Return verbatim the entries from the line that contains "You are a GUI" through the line that contains "tap(1455, 615)", both included. Leave out the pictures.

* **Working data**:
========================
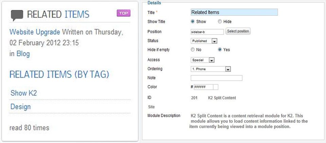326x143 pixels.
Task: Click the Related Items (By Tag) heading
Action: (59, 75)
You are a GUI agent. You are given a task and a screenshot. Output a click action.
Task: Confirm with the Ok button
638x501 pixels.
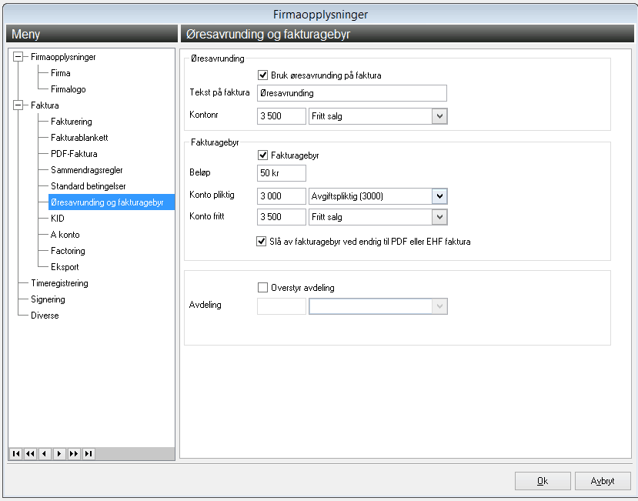(x=543, y=481)
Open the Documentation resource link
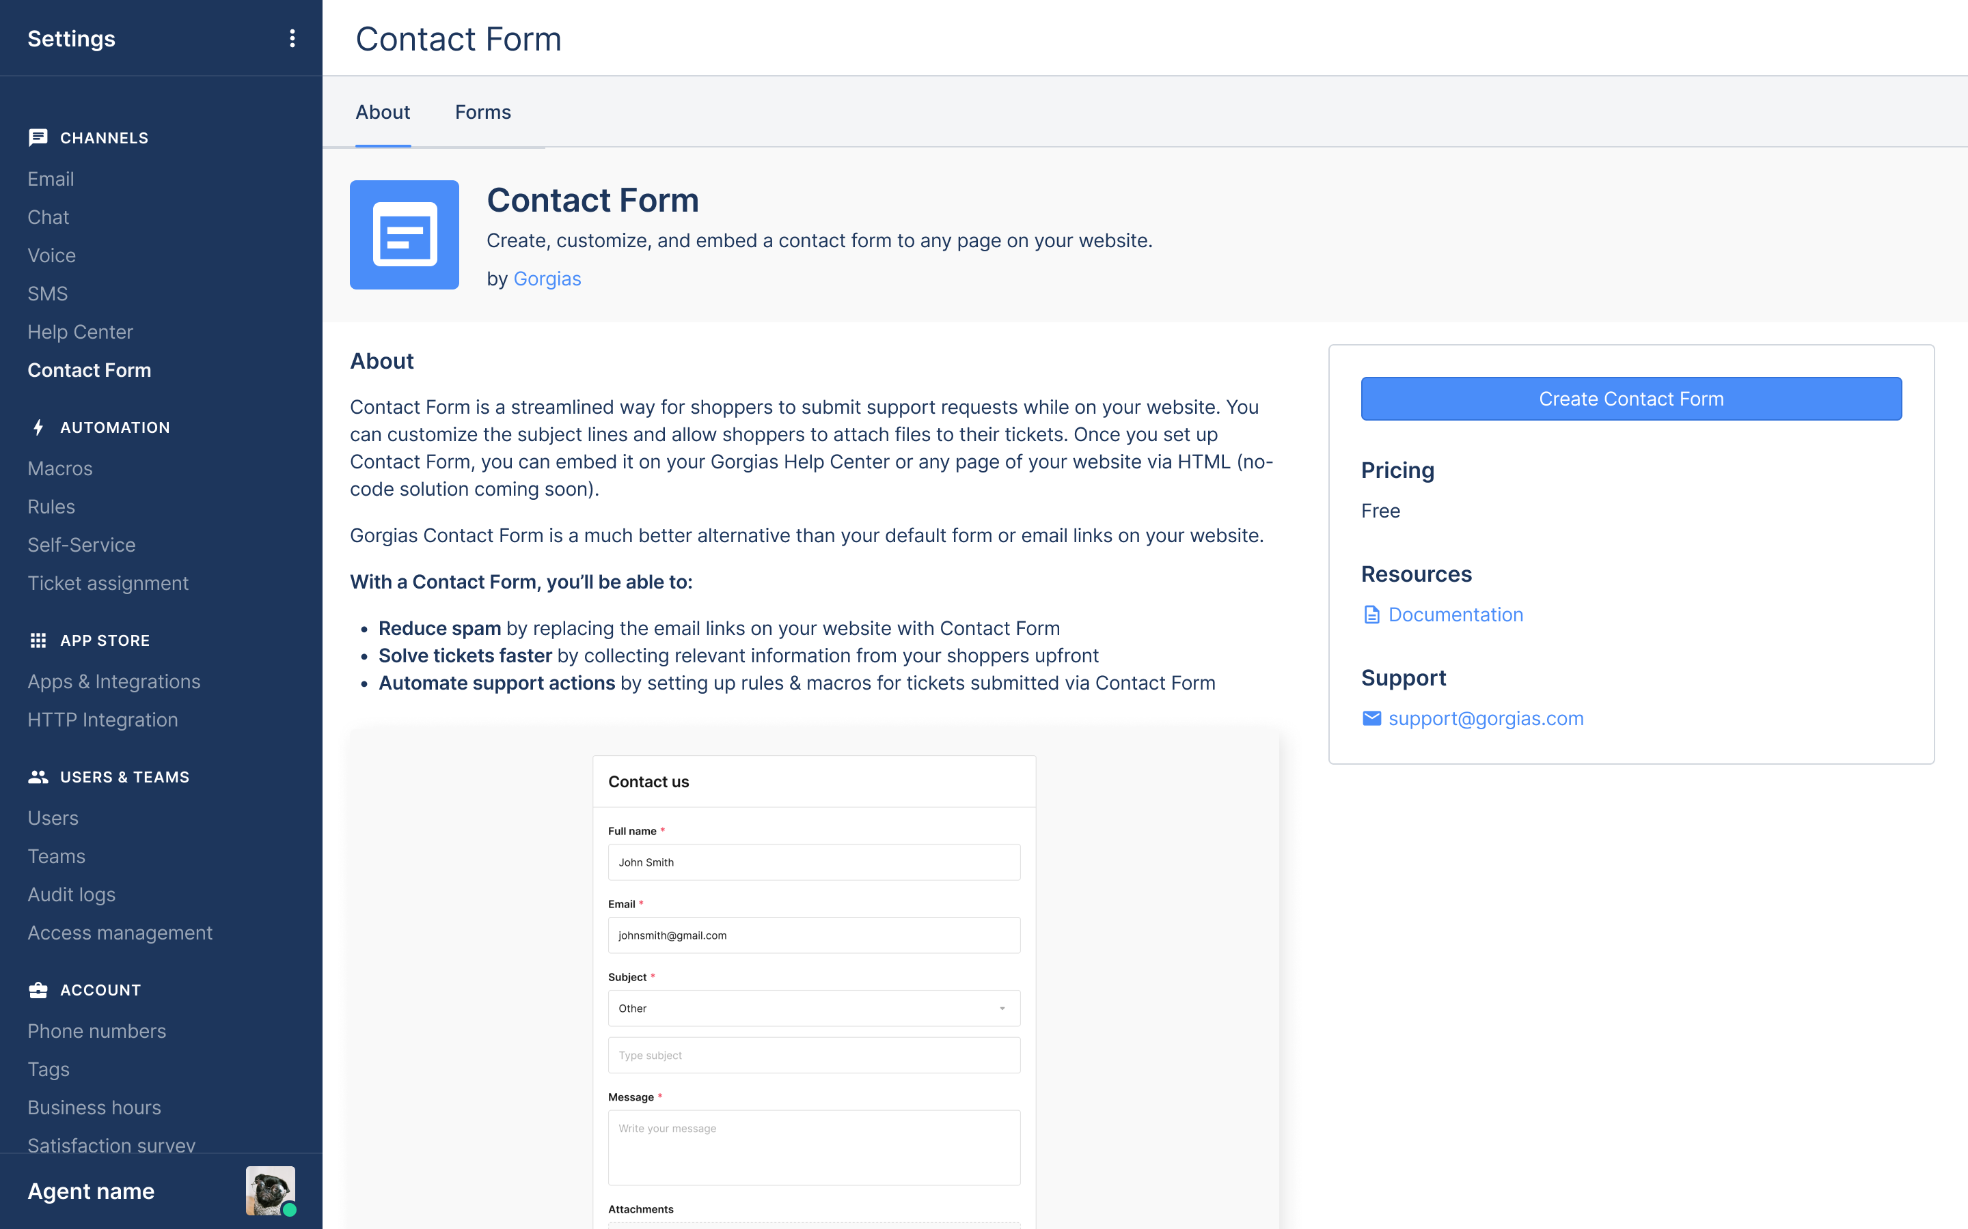 tap(1455, 615)
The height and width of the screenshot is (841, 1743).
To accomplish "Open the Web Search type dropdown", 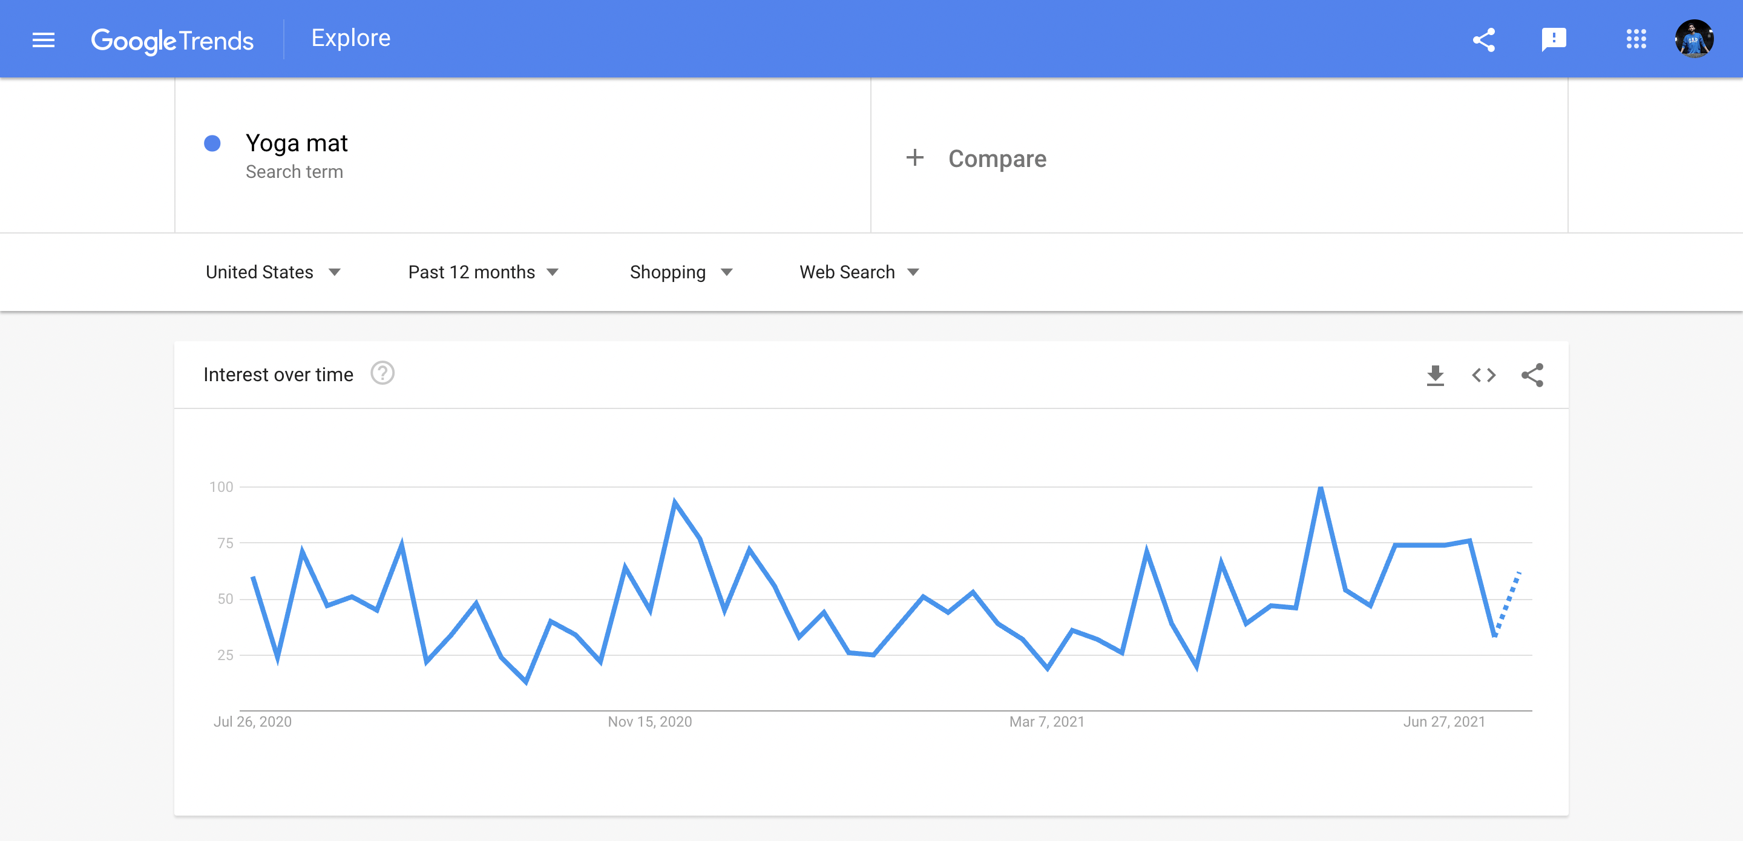I will (x=859, y=272).
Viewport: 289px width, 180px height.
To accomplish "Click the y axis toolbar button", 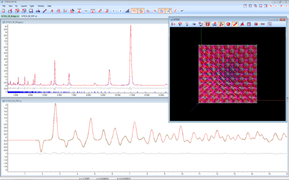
========================
* **Final result**:
You are a GUI agent. You are given a task and a screenshot. Output a click action.
Task: Confirm with the Ok button
638x501 pixels.
(x=543, y=481)
Open the Documentation resource link
 tap(1455, 615)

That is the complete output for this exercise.